Potential Sources of Major Bleeding

• These are potential areas of internal bleeding that are not obvious when just looking at the patient.

• These are all areas to consider when evaluating a trauma patient and are picked up mostly on the physical examination portion of the secondary survey.

• We use the CARTS mnemonic to help remember these potential areas for significant bleeding.

CHEST

The chest is a common source of bleeding, particularly in high-energy trauma. Look for shortness of breath, pain with breathing, and coughing up blood. Examine for chest tenderness, crepitance over the ribs and sternum, flail chest and crackling noises of the chest consistent with air under the skin.

ABDOMEN/PELVIS

Assume abdominal and/or pelvis bleeding in every trauma patient until proven otherwise. Look for bruising over the abdomen and pelvis. Palpate for abdominal and pelvic tenderness on compression.

RENAL

Usually, the bleeding is from the kidneys. Look for blood in the urine if you have a prolonged time with the patient. Examine for tenderness of the spine and chest and the lowest level of the ribs.

THIGH

This may occur if there is a femur fracture. Look for deformity, swelling and bruising of the thigh. Palpate for tenderness and crepitance of the thigh.

SKIN/STREET

This is the most obvious place for a rescuer to detect blood. A common error in the wilderness setting is the failure to remove clothing or to roll the patient to look for bleeding. Also, ensure that you survey the area immediately surrounding the patient for a large amount of blood on the ground that may have come from the patient. Specifically, an arterial injury that bleeds significantly may be in spasm at the time you are evaluating the patient and not be an obvious source of bleeding.

4. ONGOING SURVEY

• A unique aspect of wilderness life support is that the rescuer may care for a patient for several hours to days. For this reason, it is important to continue the patient assessment over a longer period. The ongoing survey very much depends on the patient’s condition, and as such, changes often.
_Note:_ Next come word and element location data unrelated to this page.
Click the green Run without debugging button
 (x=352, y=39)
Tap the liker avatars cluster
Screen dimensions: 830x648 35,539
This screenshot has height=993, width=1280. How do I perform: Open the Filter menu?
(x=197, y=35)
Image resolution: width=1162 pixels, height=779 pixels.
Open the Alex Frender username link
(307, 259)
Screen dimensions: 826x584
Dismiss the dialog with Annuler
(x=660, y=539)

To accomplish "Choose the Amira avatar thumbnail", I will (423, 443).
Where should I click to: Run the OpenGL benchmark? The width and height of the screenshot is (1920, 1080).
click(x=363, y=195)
• Initial vitals obtained during the secondary survey should be compared to vitals taken throughout the evacuation or management period. Changes in vitals help alert the rescuer to an improving or deteriorating patient.

• As changes occur, such as the patient’s condition, level of responsiveness or the environment, go back to the beginning of the patient assessment.

• Use your knowledge of the mechanism of injury/illness to try and anticipate problems rather than merely being reactive to acute changes. This can be particularly challenging in a wilderness or other austere setting but trying to think ahead can greatly assist evacuation and other planning.

• If the rescuer has the time and appropriate materials, he or she should try to document the important details. When this is handed off to medical professionals later, they will have a better understanding of the patient’s history.